Thursday, October 6, 2011


Luke Fickell
The Buckeye Times/Joe Stueve
Some people have placed a minimum win total that Ohio State head coach Luke Fickell must achieve if he is to remain boss of the Buckeyes football team beyond this season.

I think said criteria is flawed in many ways. I mean, Fickell has inherited a team in Columbus that was decimated by suspensions, resignations and graduations. He's been dealt a hand that consists of first- and second-year players with little or no collegiate football experience. He's also heading a team and staff that was heavily dependent on former head coach Jim Tressel.

I don't think a certain win total can accurately determine the coach's success level, certainly not in this situation.

However, there are other ways that Fickell can — and should — be judged.

How is he developing players? How is he managing his staff? Is he decisive? Does he have command of his team?

Through the first five weeks of the regular season, I'm sorry to say, Fickell's been lacking in each of the aforementioned areas.

His development of true freshman quarterback Braxton Miller has been handled about as poorly as one could imagine. Instead of allowing Miller the opportunity to do what he's comfortable doing — zone-reads, boots, quick-hitters — he's trying to implement Miller into a system that doesn't fit his game, at least as of yet. He should be building a system around Miller, not vice versa.

To make matters worse, Fickell's many mind-games he's played with the youngster during the first five weeks — pulling him out of situations instead of allowing him to play through them — has made him so tightly wrapped under center that he's terrified to take a chance down field in fear that he'll be yanked out of the game.

Fickell has insisted numerous times that he wants Miller to know that he has confidence in him, but his actions say something to the contrary.

"Things were happening fast for (Miller)," Fickell said, following Saturday's 10-7 loss to Michigan State. "I think maybe he didn't see the field real well. We thought we're going to have to throw the football with as many people as they were putting in there and as much heat as they were bringing.

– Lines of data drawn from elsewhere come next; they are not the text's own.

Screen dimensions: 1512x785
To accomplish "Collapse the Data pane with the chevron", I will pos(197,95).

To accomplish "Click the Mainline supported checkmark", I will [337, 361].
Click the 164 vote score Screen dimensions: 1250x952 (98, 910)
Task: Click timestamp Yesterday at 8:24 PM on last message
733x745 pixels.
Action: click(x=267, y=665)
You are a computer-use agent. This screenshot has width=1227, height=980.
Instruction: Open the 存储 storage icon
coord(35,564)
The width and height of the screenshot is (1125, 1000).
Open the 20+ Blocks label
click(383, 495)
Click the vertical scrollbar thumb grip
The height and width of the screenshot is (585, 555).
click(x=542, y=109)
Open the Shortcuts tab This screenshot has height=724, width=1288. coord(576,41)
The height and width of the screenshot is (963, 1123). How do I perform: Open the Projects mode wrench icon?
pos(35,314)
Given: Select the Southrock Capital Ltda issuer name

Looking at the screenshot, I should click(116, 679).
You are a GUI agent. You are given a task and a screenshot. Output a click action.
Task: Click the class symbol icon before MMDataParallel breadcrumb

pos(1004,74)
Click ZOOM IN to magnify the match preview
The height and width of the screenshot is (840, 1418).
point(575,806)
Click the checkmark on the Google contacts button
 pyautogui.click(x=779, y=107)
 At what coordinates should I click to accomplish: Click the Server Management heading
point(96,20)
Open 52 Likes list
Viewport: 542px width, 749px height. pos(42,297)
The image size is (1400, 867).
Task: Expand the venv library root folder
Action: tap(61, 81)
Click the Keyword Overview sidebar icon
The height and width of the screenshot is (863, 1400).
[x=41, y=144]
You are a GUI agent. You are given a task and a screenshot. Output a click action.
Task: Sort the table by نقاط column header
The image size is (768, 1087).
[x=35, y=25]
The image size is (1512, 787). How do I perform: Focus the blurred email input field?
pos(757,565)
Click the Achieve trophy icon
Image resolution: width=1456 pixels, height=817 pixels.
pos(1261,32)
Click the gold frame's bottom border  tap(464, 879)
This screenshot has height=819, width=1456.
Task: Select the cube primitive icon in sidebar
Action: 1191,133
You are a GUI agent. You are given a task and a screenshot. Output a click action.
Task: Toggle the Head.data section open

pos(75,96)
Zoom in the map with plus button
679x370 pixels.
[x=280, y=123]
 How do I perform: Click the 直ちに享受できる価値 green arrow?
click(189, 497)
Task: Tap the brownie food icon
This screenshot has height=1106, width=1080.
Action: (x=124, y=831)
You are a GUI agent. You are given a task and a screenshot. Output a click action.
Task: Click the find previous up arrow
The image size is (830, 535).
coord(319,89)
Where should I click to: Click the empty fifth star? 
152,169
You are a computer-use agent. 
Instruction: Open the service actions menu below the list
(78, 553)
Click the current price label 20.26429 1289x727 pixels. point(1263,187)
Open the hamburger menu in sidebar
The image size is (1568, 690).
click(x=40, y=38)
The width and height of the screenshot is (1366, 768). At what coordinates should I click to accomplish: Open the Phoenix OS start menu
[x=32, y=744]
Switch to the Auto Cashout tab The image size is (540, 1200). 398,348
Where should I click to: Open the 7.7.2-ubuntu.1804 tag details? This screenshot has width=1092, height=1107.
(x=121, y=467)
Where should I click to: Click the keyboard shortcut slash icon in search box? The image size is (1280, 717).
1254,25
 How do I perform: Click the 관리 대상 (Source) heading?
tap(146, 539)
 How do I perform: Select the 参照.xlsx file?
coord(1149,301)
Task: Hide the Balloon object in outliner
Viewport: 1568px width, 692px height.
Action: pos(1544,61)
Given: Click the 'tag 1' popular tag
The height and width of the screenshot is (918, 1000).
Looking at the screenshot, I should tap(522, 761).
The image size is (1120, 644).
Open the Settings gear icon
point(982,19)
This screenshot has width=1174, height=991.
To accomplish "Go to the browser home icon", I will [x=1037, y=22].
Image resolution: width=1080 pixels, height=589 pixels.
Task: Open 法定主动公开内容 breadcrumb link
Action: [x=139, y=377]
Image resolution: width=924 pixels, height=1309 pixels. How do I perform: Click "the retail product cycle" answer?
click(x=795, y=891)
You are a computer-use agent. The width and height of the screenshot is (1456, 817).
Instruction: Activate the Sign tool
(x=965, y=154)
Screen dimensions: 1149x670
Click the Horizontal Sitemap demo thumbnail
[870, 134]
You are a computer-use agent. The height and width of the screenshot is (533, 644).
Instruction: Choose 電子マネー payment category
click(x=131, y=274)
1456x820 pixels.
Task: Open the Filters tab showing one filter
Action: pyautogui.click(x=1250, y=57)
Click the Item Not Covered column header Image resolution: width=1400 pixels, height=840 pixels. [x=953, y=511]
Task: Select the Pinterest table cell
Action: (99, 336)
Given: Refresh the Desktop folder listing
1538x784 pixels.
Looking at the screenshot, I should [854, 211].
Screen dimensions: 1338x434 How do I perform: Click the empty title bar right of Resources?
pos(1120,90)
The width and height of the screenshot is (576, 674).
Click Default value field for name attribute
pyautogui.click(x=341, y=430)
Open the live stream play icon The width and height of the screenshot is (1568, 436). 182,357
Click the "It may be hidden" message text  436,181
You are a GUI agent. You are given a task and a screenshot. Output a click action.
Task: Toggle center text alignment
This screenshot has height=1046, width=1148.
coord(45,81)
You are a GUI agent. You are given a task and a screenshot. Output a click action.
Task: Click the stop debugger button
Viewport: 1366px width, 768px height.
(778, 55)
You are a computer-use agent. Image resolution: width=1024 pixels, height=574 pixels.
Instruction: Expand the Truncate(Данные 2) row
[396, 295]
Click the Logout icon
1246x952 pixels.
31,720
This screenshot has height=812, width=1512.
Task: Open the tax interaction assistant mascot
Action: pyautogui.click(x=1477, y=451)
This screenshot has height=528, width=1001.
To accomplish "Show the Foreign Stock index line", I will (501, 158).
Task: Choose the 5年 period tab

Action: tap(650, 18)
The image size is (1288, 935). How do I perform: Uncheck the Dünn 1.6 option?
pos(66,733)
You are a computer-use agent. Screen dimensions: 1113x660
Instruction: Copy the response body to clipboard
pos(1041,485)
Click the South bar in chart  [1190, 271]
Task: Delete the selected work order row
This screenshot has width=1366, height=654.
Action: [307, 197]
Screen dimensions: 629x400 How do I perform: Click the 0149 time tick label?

"So we thought our best option was to go with a guy that probably could see the field a little better and maybe throw the football a little better in some of the formations or spreads that we needed to get into."

Sounds like a ringing endorsement there, huh? The confidence in Miller was just dripping from his sentiments.

Now, I can't say it's completely Fickell's fault. His offensive staff — most notably coordinator Jim Bollman and quarterbacks coach Nick Siciliano — are just as much or more to blame for the egregious handling of Miller than Fickell.

As I'm writing this piece, I gaze above my computer at the book shelf on the wall, and on it is a hardback by author Jeff Snook titled, And then Tress said to Troy ... 

The cover shot is of Tressel instructing former Heisman Trophy winning quarterback Troy Smith on the sideline during a game back in the 2006 season. Seeing the book makes me say to myself, "Who is the Tress to his Miller's Troy?"

Sadly, there's absolutely no answer to that question.

This takes me to the next part of the criteria: How is Fickell managing his staff?

So far, it appears as if the staff is managing him. It's apparent Bollman's fingerprints are all over this offense. There are no adjustments being made throughout the games — other than replacing quarterbacks — and the predictability of play-calling is mind-numbing.

It doesn't appear Fickell is comfortable overruling certain coaches. In fact, he admitted earlier in the season that vetoing coaches who have been his superiors for so long prior, could be difficult for him to do. That's a sign he's not ready to be a head coach.

Another criteria going against Fickell thus far has been his indecisiveness. From not being able to name starters at key positions like quarterback, tailback and receiver — usually littering the depth chart with a plethora of 'OR' spots — to his unwillingness to name season captains, Fickell's inability to pull the trigger on issues is quite alarming.

That's what a head coach is for, making tough calls and decisions.

Perhaps the biggest aspect where the coach has been less than satisfactory is his lack of command. It's becoming more and more obvious that players aren't buying in to what Fickell's selling, and that's usually the death notice for a reeling team.

Following Saturday's loss to Michigan State, there were a few comments from Buckeye players that were a quite concerning, like how they missed their former coach and that their horrid play wouldn't be happening on Tressel's watch.

Fickell's prospects of remaining head coach beyond 2011 doesn't look too promising. But, believe it or not, there's still plenty of football left to play, and a lot of learning and adjusting that can still be made from the Buckeyes' boss.

Fickell's prospects have by no means flatlined, they're just in the I.C.U. at the moment. Of course, progressing in those aforementioned areas can help resusitate things. And winning can remedy any situation.

"Criticism I handle a lot better than I do praise," Fickell said this week. "It makes me mad and it makes me work harder and makes me do things a little bit more."

Well then, coach ... I hope I've been of assistance.